# [Données extraites]

──────

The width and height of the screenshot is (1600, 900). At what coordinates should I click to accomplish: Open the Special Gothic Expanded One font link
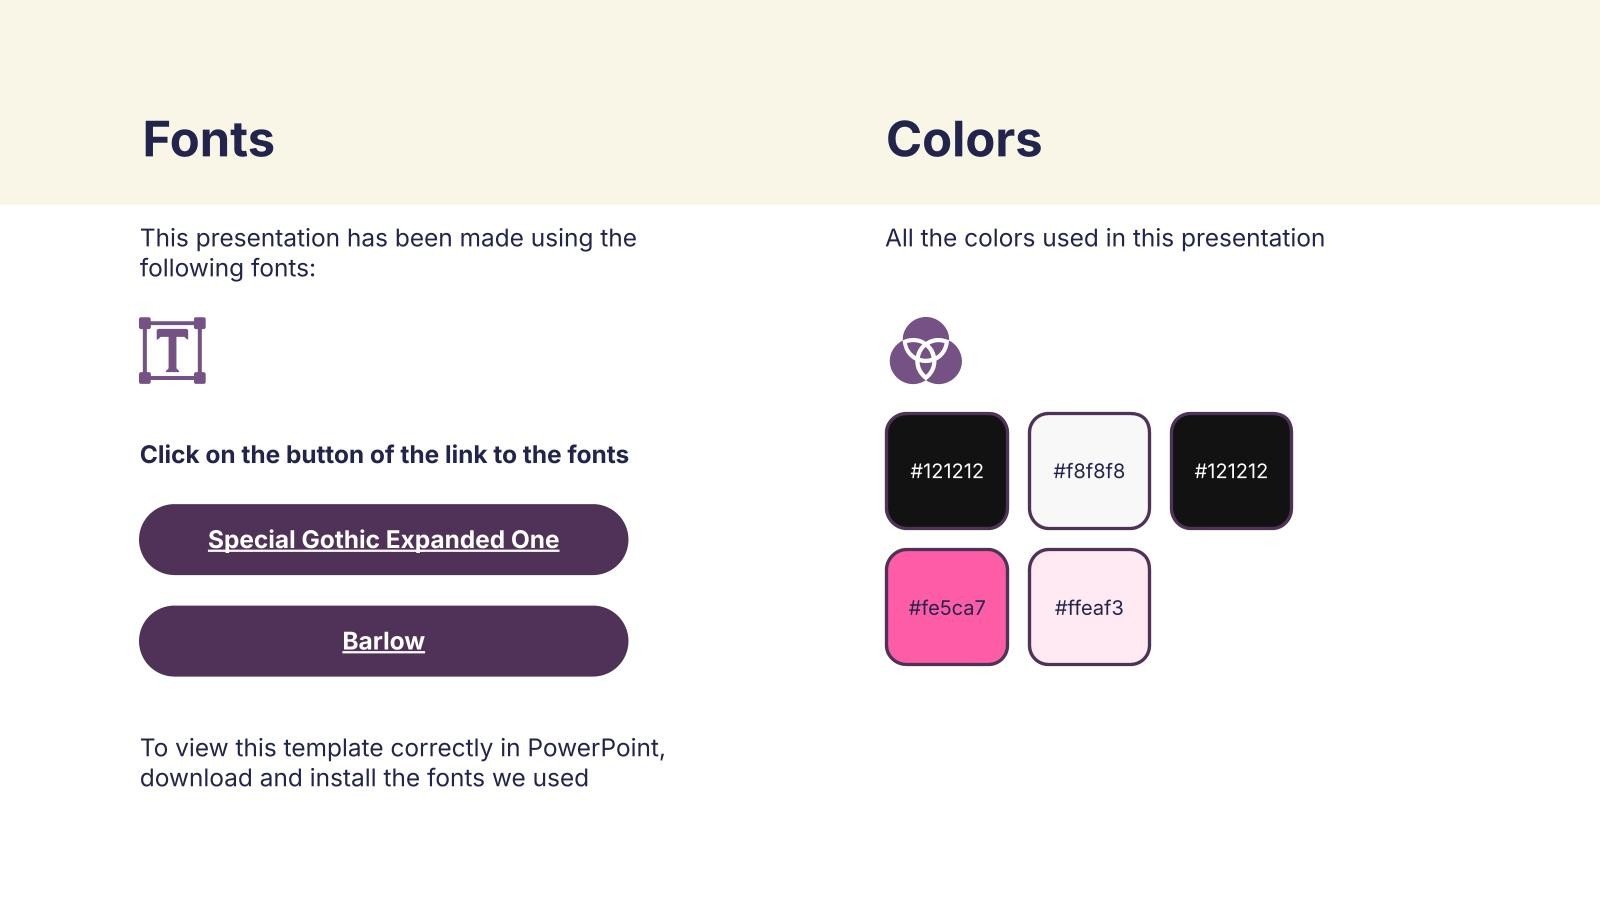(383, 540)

──────

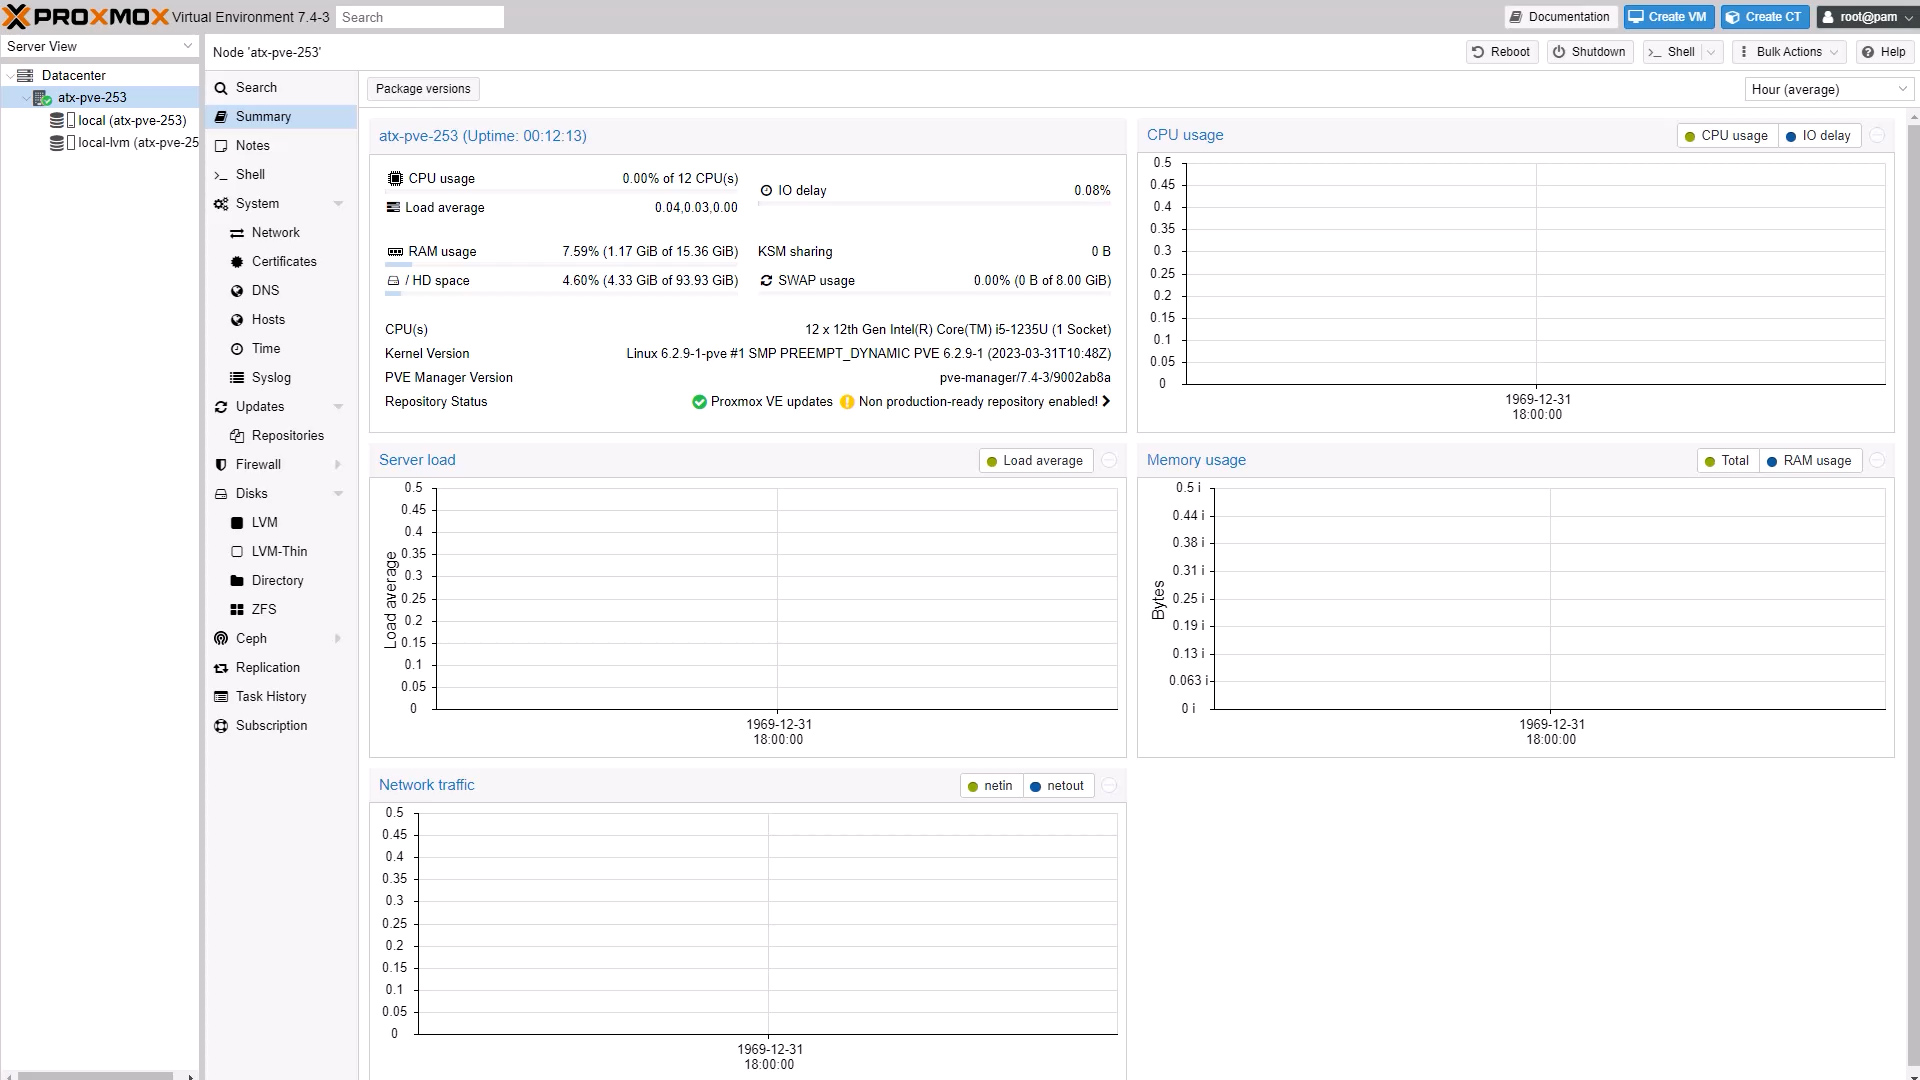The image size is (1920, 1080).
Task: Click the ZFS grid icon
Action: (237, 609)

──────

# [Consigne]
Recopiez les lignes situées entre celle qui contient « The image size is (1920, 1080). » et celle qui contient « Action: (237, 609) », bornes comprises, en remplaçant « grid » par « list » sans rien modifier d'autre. Omettez les images dans votre réponse.

# [Réponse]
The image size is (1920, 1080).
Task: Click the ZFS list icon
Action: (237, 609)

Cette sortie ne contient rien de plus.